16. The computer storage device of claim 15, wherein the operations further comprise:

selecting the first variational autoencoder from a plurality of variational autoencoders, each of the plurality of variational autoencoders trained to compress images of a different image type, wherein the first variational autoencoder is trained to compress images of the first image type;

selecting the first variational autodecoder from a plurality of variational autodecoders, each of the plurality of variational autodecoders trained to decompress compressed images of a different image type, wherein the first variational autodecoder is trained to decompress compressed images of the first image type;

receiving a second image of a second image type for compression, the second image in pixel space, wherein the second image type differs from the first image type;

selecting a second variational autoencoder from the plurality of variational autoencoders, wherein the second variational autoencoder is trained to compress images of the second image type;

providing the second image to the second variational autoencoder, the second variational autoencoder having a bottleneck layer;

persisting an output of the bottleneck layer of the second variational autoencoder as a second compressed image, the second compressed image comprising a latent tensor; and

based on at least receiving a request to decompress the second compressed image:

selecting a second variational autodecoder from the plurality of variational autodecoders, the second variational autodecoder trained to decompress compressed images of the second image type; and

decompressing, by the second variational autodecoder, the second compressed image into a second recovered image, the second recovered image being in pixel space.

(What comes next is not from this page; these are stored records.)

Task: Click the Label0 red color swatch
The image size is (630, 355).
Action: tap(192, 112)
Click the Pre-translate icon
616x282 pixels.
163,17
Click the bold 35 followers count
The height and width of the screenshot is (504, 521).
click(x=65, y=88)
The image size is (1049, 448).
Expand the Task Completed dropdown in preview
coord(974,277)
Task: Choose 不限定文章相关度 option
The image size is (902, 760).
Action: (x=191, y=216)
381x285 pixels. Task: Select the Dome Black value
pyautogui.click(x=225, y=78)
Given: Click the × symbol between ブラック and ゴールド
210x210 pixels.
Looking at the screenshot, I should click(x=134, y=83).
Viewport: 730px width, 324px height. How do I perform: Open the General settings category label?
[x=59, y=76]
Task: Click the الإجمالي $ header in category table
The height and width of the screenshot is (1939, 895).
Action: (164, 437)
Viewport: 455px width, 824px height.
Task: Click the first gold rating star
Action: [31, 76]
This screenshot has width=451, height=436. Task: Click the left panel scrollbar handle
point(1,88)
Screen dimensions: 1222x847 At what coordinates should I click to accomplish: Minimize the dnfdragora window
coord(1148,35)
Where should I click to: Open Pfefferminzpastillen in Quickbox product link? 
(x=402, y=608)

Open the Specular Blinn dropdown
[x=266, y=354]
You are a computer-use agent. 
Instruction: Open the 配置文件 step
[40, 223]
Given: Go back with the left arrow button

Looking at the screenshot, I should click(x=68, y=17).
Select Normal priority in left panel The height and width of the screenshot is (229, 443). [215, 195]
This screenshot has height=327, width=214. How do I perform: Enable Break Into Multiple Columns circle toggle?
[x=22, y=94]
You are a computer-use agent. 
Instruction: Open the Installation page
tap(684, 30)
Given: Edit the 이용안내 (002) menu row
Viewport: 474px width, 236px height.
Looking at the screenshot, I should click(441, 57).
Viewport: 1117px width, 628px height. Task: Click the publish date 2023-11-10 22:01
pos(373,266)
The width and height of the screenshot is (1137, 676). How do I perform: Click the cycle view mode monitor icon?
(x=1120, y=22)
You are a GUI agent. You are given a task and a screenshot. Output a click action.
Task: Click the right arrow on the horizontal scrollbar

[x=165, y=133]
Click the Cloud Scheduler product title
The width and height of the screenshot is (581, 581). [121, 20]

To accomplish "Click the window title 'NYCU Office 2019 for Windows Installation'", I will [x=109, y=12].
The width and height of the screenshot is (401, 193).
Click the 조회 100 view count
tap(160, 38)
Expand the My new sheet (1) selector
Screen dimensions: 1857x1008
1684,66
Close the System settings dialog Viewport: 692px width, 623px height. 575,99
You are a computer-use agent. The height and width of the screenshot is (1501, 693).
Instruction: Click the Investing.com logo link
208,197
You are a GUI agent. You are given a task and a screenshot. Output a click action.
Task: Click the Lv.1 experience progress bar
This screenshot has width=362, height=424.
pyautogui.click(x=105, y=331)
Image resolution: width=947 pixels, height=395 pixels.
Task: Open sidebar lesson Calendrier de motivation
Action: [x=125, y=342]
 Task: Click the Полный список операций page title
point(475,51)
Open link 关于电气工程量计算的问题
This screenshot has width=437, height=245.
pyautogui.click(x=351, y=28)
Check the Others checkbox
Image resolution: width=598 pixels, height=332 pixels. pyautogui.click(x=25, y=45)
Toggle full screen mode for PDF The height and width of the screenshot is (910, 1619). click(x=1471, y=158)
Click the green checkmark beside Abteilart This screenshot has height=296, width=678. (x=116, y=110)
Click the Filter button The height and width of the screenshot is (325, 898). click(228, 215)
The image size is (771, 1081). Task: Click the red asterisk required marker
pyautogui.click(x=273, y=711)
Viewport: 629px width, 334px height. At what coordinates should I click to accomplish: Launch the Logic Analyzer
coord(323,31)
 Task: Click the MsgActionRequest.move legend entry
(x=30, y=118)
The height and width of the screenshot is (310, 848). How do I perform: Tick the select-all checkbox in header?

17. The computer storage device of claim 15, wherein the operations further comprise:

generating, from the first image, using a contrastive language-image pre-training (CLIP) model, a first image embedding;

persisting the first image embedding;

associating the first image embedding with the first compressed image;

receiving an image search query;

based on at least selecting the first image embedding or a first text embedding, from among a plurality of embeddings, as a match for the image search query, selecting the first compressed image from among a plurality of compressed images; and

based on at least selecting the first compressed image, generating the request to decompress the first compressed image.

18. The computer storage device of claim 17, wherein the operations further comprise:

generating, from the first image, using a bootstrapping language-image pre-training (BLIP) model, a first image caption;

generating, from the first image caption, using a CLIP model, a first text embedding;

persisting the first text embedding;

associating the first text embedding with the first compressed image; and

wherein selecting the first text embedding from among the plurality of embeddings comprises determining a similarity between the image search query and the first text embedding.

19. The computer storage device of claim 17, wherein the operations further comprise:

generating, from the image search query, using a CLIP model, a query embedding;

determining a similarity between the query embedding and each embedding of the plurality of embeddings; and

wherein selecting the first image embedding from among the plurality of embeddings comprises selecting the first image embedding based on at least the similarity between the query embedding and the first image embedding.

20. The computer storage device of claim 15, wherein the operations further comprise:

generating, from the first image, using a bootstrapping language-image pre-training (BLIP) model, a first image caption;

generating, from the first image caption, using a contrastive language-image pre-training (CLIP) model, a first text embedding;

persisting the first text embedding;

associating the first text embedding with the first compressed image;

receiving an image search query;

based on at least selecting the first text embedding, from among a plurality of embeddings, as a match for the image search query, selecting the first compressed image from among a plurality of compressed images; and

based on at least selecting the first compressed image, generating the request to decompress the first compressed image.